First, we must create NumPy arrays to storage each of the three columns of data in the table.

import numpy as np

p = np.array([5020, 60370, 20110, 46940, 362160])
V = np.array([0.8, 0.2, 1.0, 0.6, 0.1])
T = np.array([200, 600, 1000, 1400, 1800])

Now we plot, \(p\) against \(T\).

import matplotlib.pyplot as plt

plt.plot(T, p, 'o')
plt.xlabel('$T$')
plt.ylabel('$p$')
plt.show()

Then \(V\) against \(T\)

plt.plot(T, V, 'o')
plt.xlabel('$T$')
plt.ylabel('$V$')
plt.show()

Finally, \(pV\) against \(T\).

plt.plot(T, p * V, 'o')
plt.xlabel('$T$')
plt.ylabel('$pV$')
plt.show()

There is a clear linear relationship between \(pV\) and \(T\), the ideal gas relation.

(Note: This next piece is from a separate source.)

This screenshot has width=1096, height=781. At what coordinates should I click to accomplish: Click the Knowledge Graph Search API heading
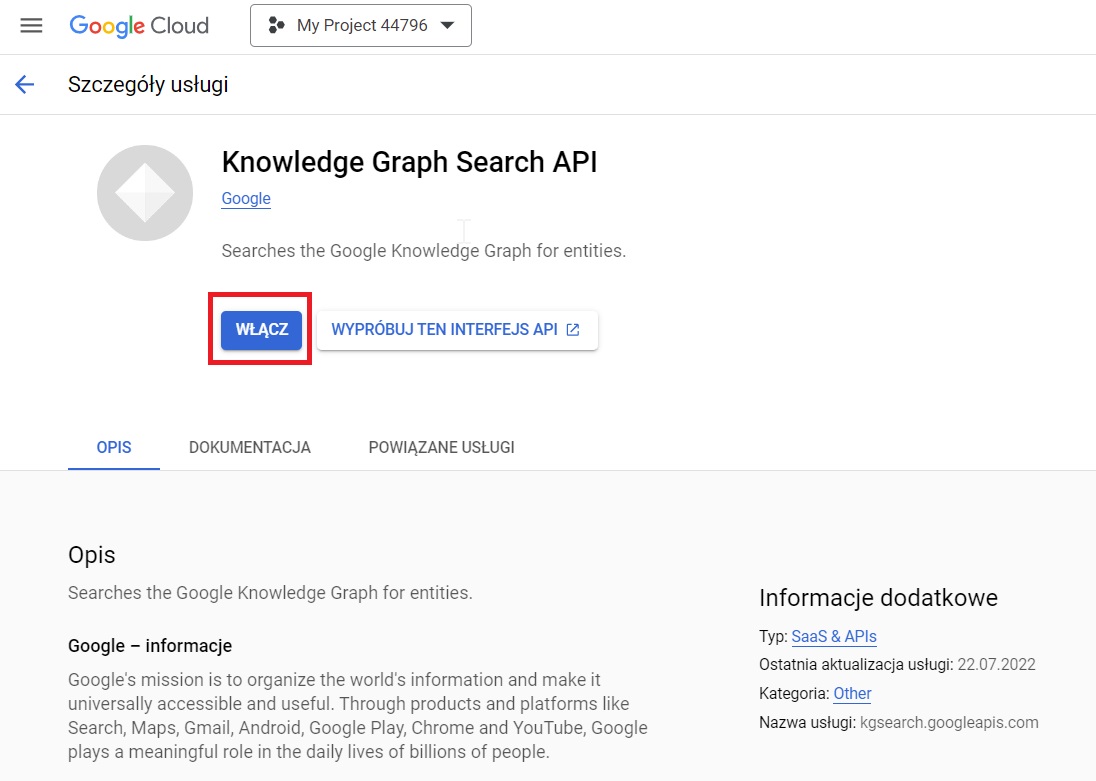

We can now calculate \(n\) for each data point by rearranging the ideal gas law to read,

\[ n = \frac{pV}{RT} \]

and we can use NumPy array to perform this mathematics.

from scipy.constants import R

n = p * V / (R * T)

print(n)

[2.41506889 2.42028069 2.41867706 2.41953615 2.41987978]

We can then find the mean \(n\) and standard error as follows,

mean = np.mean(n)
std_err = np.std(n) / len(n)

print(mean, std_err)

2.4186885144192245 0.0003770883148466002

Note that the len() function will return the number of items in a list as an int.